- AIM OF THE EXERCISE:
In how many lines of the entries below does "agent" appear? Give only the number.
--- GIVEN DATA Enclosed Below ---
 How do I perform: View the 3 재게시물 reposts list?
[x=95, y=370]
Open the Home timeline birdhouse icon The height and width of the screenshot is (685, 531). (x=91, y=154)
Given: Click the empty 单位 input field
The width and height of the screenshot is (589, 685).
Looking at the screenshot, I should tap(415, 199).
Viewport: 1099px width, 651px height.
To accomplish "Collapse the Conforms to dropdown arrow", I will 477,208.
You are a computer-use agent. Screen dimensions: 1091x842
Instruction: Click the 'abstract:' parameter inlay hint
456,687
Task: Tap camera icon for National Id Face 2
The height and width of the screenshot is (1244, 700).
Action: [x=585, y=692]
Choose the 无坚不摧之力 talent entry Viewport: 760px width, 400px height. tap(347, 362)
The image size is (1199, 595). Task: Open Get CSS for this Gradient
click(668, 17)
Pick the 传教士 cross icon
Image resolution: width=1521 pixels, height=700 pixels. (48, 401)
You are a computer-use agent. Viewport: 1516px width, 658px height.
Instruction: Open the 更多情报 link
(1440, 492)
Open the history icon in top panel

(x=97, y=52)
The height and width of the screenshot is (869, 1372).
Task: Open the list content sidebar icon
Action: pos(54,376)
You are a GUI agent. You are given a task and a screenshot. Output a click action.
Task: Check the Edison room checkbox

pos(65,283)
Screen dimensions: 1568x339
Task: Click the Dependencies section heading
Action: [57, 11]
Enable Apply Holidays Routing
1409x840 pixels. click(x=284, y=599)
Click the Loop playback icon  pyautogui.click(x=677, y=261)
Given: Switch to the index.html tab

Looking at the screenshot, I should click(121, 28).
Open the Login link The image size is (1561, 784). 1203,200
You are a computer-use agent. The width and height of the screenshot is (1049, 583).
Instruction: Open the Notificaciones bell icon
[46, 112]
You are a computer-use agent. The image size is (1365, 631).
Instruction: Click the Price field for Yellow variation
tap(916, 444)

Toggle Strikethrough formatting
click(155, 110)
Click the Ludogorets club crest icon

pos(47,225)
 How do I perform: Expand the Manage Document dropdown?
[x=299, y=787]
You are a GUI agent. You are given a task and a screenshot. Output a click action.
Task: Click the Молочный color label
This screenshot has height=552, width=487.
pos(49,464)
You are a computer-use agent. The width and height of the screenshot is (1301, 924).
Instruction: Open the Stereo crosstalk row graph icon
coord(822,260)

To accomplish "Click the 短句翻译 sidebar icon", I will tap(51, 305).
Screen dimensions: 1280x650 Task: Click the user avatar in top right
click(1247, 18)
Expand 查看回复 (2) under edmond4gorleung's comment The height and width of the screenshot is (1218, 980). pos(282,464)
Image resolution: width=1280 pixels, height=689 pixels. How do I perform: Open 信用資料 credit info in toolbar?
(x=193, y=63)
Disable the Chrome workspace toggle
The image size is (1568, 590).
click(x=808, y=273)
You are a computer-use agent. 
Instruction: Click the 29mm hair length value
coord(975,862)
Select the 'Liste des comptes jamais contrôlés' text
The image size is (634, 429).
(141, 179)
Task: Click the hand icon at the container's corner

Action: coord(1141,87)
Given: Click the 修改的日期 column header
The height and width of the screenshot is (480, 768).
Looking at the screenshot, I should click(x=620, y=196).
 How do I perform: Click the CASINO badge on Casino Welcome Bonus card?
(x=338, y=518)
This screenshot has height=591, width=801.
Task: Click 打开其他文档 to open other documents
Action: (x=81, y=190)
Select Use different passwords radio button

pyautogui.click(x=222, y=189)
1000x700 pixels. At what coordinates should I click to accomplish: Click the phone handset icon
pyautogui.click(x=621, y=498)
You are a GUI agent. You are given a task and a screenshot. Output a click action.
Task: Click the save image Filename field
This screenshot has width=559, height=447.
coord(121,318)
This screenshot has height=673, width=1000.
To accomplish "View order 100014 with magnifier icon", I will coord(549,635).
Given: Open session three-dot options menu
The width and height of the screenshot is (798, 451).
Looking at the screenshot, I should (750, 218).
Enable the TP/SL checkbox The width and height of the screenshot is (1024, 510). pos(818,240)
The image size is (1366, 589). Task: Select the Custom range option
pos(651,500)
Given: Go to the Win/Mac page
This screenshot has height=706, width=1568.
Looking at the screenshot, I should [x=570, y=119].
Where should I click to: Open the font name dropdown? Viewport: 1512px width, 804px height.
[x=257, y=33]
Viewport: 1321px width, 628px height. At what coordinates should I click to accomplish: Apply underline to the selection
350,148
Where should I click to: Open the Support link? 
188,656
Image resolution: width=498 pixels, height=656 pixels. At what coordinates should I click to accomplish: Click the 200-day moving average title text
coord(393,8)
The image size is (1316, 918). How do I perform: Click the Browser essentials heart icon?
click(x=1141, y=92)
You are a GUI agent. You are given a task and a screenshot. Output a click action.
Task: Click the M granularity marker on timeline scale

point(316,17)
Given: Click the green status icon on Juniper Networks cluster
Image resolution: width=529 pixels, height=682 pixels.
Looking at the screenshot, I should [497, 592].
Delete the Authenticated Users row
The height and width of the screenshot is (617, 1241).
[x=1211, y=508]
--- End of Enclosed GIVEN DATA ---
- RESULT:
10